* **TEXT SEGMENT**
As we can see, even if a GPT2TokenizerFast trained with an English corpus can tokenize any text in any language, it was optimized for English: the number of generated tokens is lower for an English text than for the same text in another language with an equivalent number of words.

In our example,

English: 44 tokens (22 words)
French: 20% more tokens with 53 (21 words)
Portuguese: 40% more tokens with 62 (25 words)

English vs Portuguese tokenizer on Portuguese Wikipedia¶

In this paragraph, we will compare the number of tokens per Portuguese text generated respectively by the English and Portuguese tokenizers.

In [15]:

lang = 'pt'
fname = f'all_texts_{lang}wiki.csv'
df = pd.read_csv(path_data/fname)
df.head()

Out[15]:

	text
0	Fotografia (do grego φως ["fós"] ("luz"), e γραφις ["grafis"] ("estilo", "pincel") ou γραφη "grafê", e significa "desenhar com luz e contraste"), por definição, é essencialmente a "técnica de criação" de imagens por meio de exposição luminosa, fixando-as em uma superfície sensível. A primeira fotografia reconhecida remonta ao ano de 1826 e é atribuída ao francês Joseph Nicéphore Niépce. Contudo, a invenção da fotografia não é obra de um só autor, mas um processo de acúmulo de avanços por parte de muitas pessoas, trabalhando, juntas ou em paralelo, ao longo de muitos anos. Se por um lado os...

* **DATA LISTING**
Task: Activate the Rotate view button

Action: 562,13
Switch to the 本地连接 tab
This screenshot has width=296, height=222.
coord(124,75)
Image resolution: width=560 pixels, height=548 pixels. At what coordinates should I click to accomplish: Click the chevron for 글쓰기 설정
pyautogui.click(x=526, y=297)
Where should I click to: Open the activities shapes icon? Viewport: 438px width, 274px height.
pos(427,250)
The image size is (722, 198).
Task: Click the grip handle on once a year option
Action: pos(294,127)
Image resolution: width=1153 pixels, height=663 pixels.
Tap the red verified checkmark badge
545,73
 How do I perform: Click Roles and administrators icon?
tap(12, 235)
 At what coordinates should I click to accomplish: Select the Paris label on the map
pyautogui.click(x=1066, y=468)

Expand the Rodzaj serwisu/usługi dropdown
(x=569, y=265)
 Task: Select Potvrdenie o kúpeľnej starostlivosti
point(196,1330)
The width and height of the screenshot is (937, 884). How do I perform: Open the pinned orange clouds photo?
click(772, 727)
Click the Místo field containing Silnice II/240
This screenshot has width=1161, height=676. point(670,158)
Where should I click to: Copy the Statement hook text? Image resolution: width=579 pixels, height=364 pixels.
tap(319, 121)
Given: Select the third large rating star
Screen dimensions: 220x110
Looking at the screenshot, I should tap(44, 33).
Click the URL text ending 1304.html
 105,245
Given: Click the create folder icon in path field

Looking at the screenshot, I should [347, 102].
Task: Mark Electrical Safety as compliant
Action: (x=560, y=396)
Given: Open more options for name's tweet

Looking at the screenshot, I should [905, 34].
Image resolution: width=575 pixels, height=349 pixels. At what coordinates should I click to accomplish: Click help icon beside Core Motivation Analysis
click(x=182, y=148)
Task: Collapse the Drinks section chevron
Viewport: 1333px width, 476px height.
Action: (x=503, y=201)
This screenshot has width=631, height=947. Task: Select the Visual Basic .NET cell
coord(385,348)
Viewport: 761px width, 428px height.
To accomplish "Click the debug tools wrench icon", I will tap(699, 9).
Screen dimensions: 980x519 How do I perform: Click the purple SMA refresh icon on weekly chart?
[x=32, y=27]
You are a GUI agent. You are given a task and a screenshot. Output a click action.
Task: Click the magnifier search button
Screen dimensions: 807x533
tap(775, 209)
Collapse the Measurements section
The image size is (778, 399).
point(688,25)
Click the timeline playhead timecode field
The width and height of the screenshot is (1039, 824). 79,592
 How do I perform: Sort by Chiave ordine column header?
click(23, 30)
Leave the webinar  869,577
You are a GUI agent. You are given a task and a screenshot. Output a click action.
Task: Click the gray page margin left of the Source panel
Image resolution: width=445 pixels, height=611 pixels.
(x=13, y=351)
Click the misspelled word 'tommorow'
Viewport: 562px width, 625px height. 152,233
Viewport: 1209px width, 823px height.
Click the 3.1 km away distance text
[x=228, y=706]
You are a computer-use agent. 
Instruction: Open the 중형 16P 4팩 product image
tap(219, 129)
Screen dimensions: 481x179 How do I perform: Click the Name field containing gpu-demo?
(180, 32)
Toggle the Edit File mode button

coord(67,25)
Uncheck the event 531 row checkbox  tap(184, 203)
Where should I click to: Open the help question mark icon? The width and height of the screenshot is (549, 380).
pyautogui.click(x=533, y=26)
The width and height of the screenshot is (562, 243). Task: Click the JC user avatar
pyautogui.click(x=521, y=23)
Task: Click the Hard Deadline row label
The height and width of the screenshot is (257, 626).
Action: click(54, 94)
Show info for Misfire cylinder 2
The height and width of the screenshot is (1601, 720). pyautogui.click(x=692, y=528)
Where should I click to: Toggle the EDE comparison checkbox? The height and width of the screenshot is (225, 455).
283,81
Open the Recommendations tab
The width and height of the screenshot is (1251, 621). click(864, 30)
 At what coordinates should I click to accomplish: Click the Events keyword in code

* **ASSIGNMENT**
Reproduce the whole passage above on tokenizer token counts for English, French and Portuguese text, word for word.

* **FINISHED EXERCISE**
As we can see, even if a GPT2TokenizerFast trained with an English corpus can tokenize any text in any language, it was optimized for English: the number of generated tokens is lower for an English text than for the same text in another language with an equivalent number of words.

In our example,

English: 44 tokens (22 words)
French: 20% more tokens with 53 (21 words)
Portuguese: 40% more tokens with 62 (25 words)

English vs Portuguese tokenizer on Portuguese Wikipedia¶

In this paragraph, we will compare the number of tokens per Portuguese text generated respectively by the English and Portuguese tokenizers.

In [15]:

lang = 'pt'
fname = f'all_texts_{lang}wiki.csv'
df = pd.read_csv(path_data/fname)
df.head()

Out[15]:

	text
0	Fotografia (do grego φως ["fós"] ("luz"), e γραφις ["grafis"] ("estilo", "pincel") ou γραφη "grafê", e significa "desenhar com luz e contraste"), por definição, é essencialmente a "técnica de criação" de imagens por meio de exposição luminosa, fixando-as em uma superfície sensível. A primeira fotografia reconhecida remonta ao ano de 1826 e é atribuída ao francês Joseph Nicéphore Niépce. Contudo, a invenção da fotografia não é obra de um só autor, mas um processo de acúmulo de avanços por parte de muitas pessoas, trabalhando, juntas ou em paralelo, ao longo de muitos anos. Se por um lado os...